16 de janeiro de 2012

"Voice" mal


São daquelas notícias que me atraem muito mais do que o jornalismo faccioso sobre a política nacional. Em certas pérolas podemos subtrair um rebatimento para a socio-patologia da nossa sociedade. São, ademais, verdadeiros retratos da psicologia do português pós-25 de Abril. Nesta peça vemos que um "herói" português na Turquia estava num "Audi R8" parado na "rua Engenheiro Cunha Leal" (a importância da toponímia!) com, entre outros adereços brilhantes, 8 mil euros em notas de 500 (euros) quando foi assaltado. Não diz se tinha o dinheiro numa carteira se no bolso. Inclino-me para o bolso traseiro das calças. Sei que os jogadores de futebol não têm tempo para pensar nem andar nos multibancos, actualmente muito "mal frequentados", vai daí, o Quaresma, levanta de uma vez para os gastos de uma semana. Outro dos pontos altos da peça é a revelação que um dos ladrões foi traído pela voz. Um verdadeiro voice mal para a caixa deslindadora deste crime. 

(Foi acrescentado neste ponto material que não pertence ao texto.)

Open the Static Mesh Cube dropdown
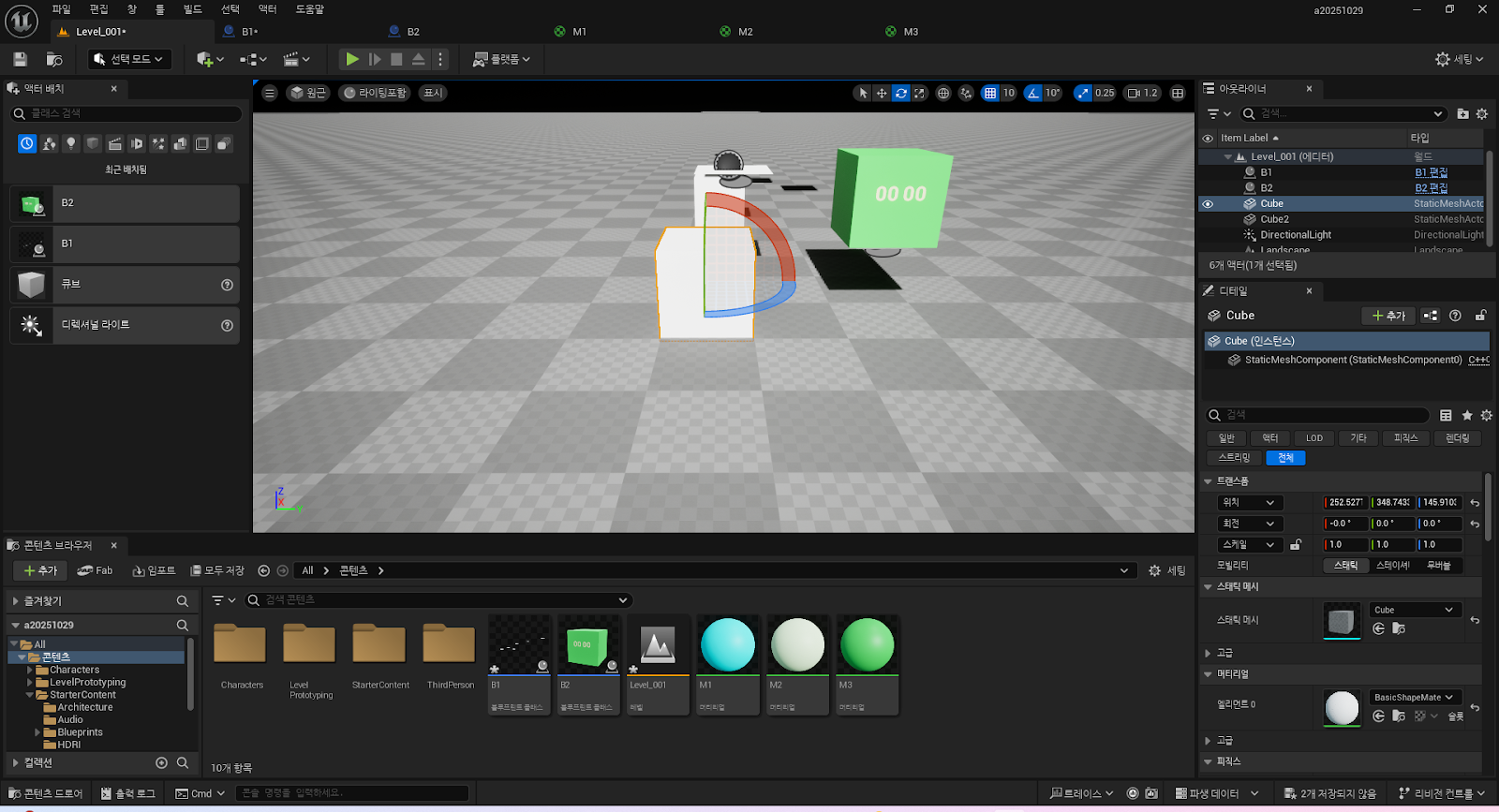(1414, 610)
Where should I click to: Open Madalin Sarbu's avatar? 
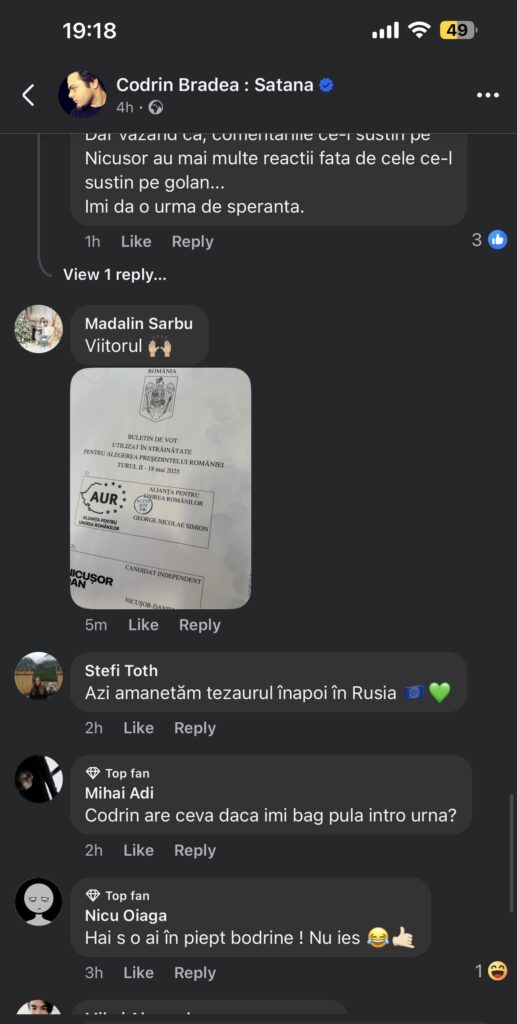click(39, 329)
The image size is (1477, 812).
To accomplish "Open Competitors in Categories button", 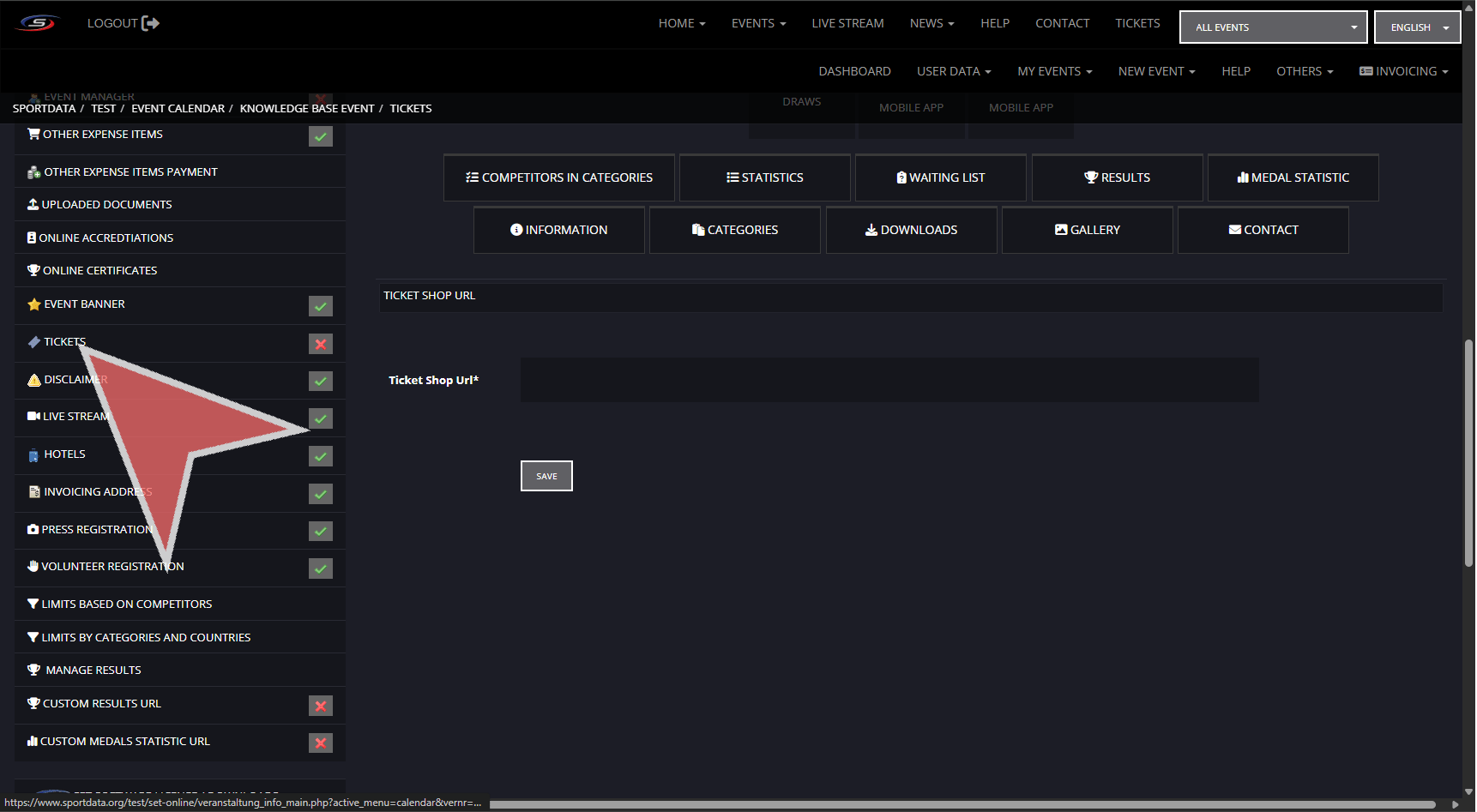I will (559, 177).
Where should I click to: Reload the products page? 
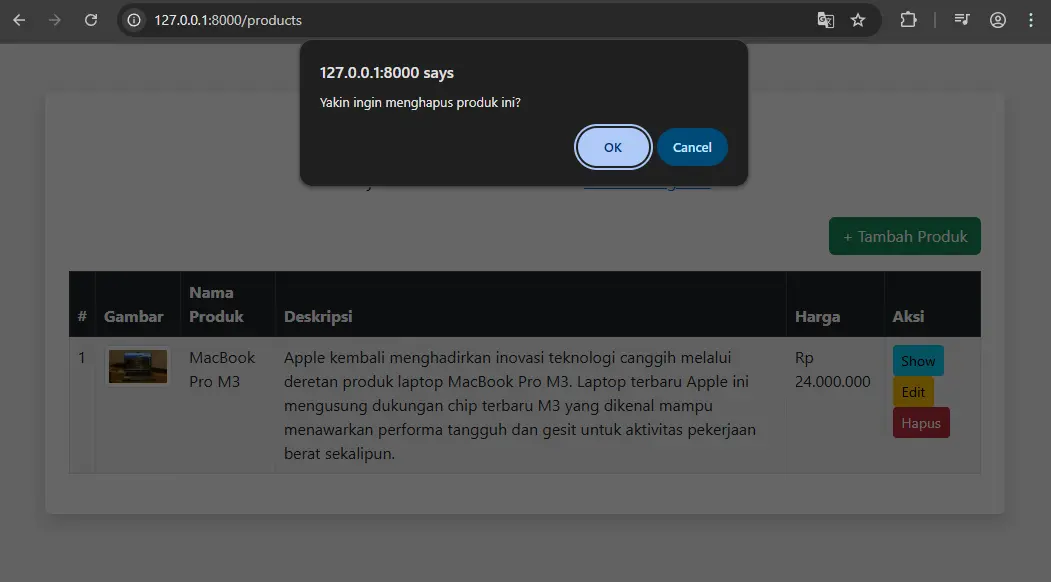pyautogui.click(x=91, y=20)
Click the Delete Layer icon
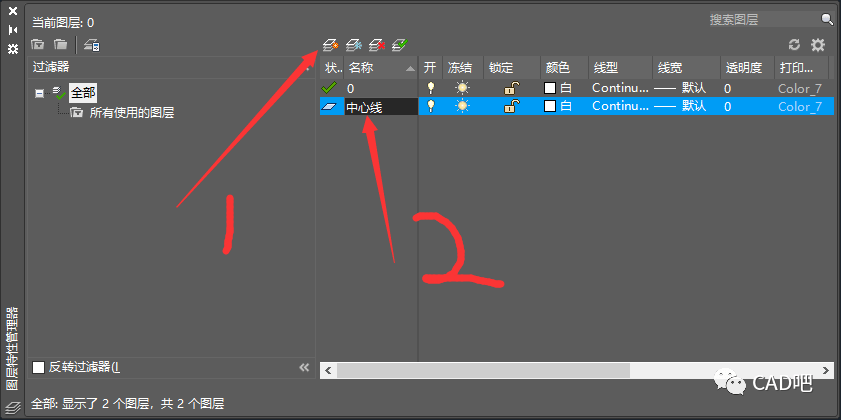 click(376, 44)
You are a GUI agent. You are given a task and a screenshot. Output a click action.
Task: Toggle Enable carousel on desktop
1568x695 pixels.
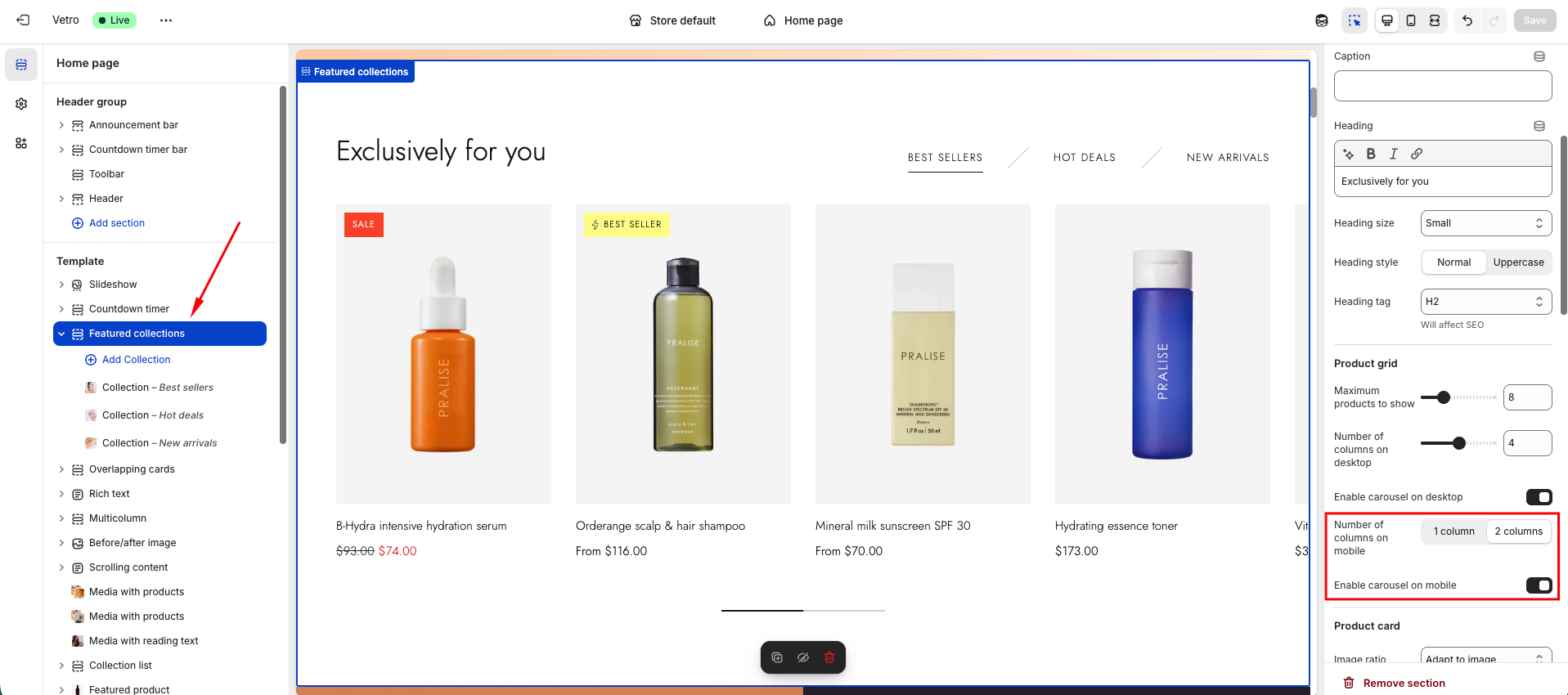coord(1539,497)
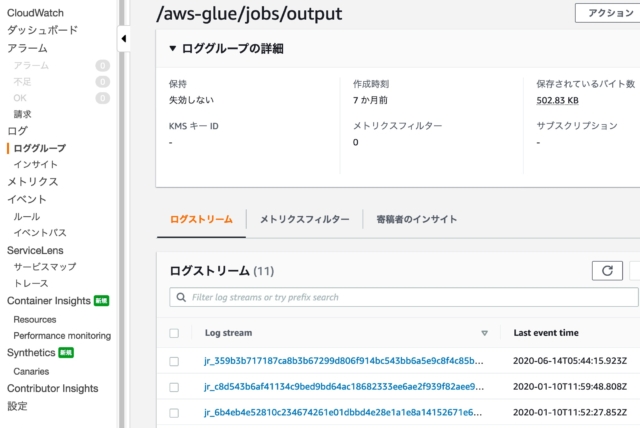Viewport: 640px width, 428px height.
Task: Focus the Filter log streams search field
Action: [404, 297]
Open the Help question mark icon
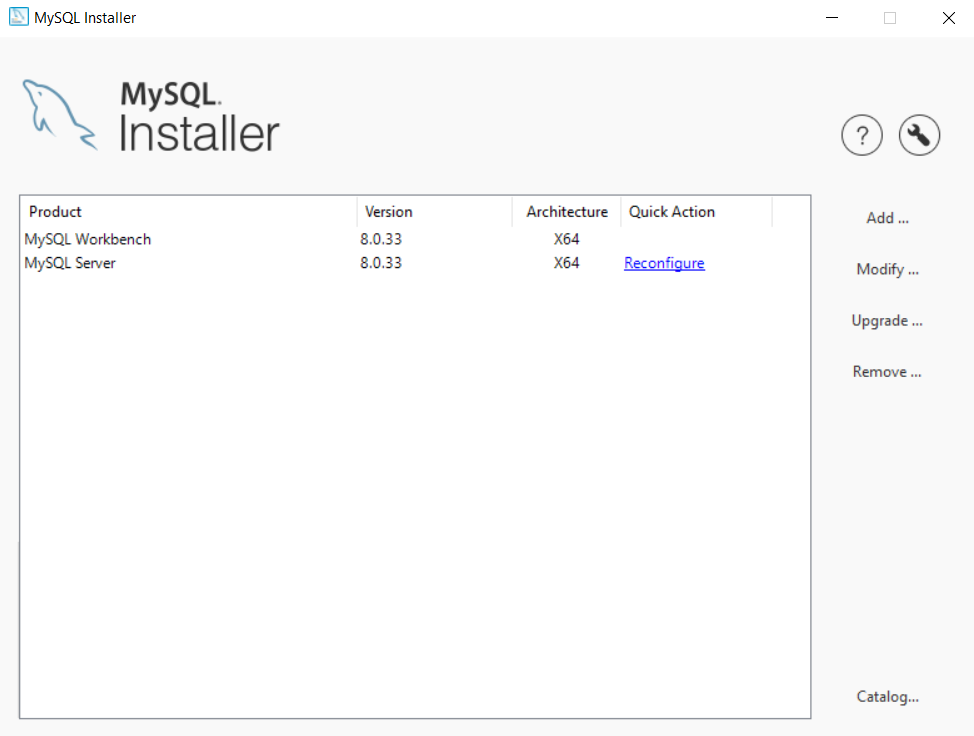The image size is (974, 736). coord(862,135)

Quem, como eu, é um apaixonado pela Antropologia da Comunicação, pelos signos visuais e signos vocais, enquanto constructores da definição da palavra oral e da história da consolidação dos primeiros alfabetos, não pode ficar indiferente à exposição dos sinais visuais que o citado artigo comporta. É neste género de linguagem marcadamente complexada e de chicote que reside um dos espelhos da decifração sociológica do homem-Abrileiro. Não há "revolução" portuguesa que atenue o ressabiamento e a inveja endógena, nem fartura que refrie o crime. Assim como, não há "revolução" que traga mais "fraternidade" nem "liberdade". Quanto à "igualdade" não duvido que haja quem queira ser um "Jackie" ou um "Quaresma" com maços de notas de 500 no bolso!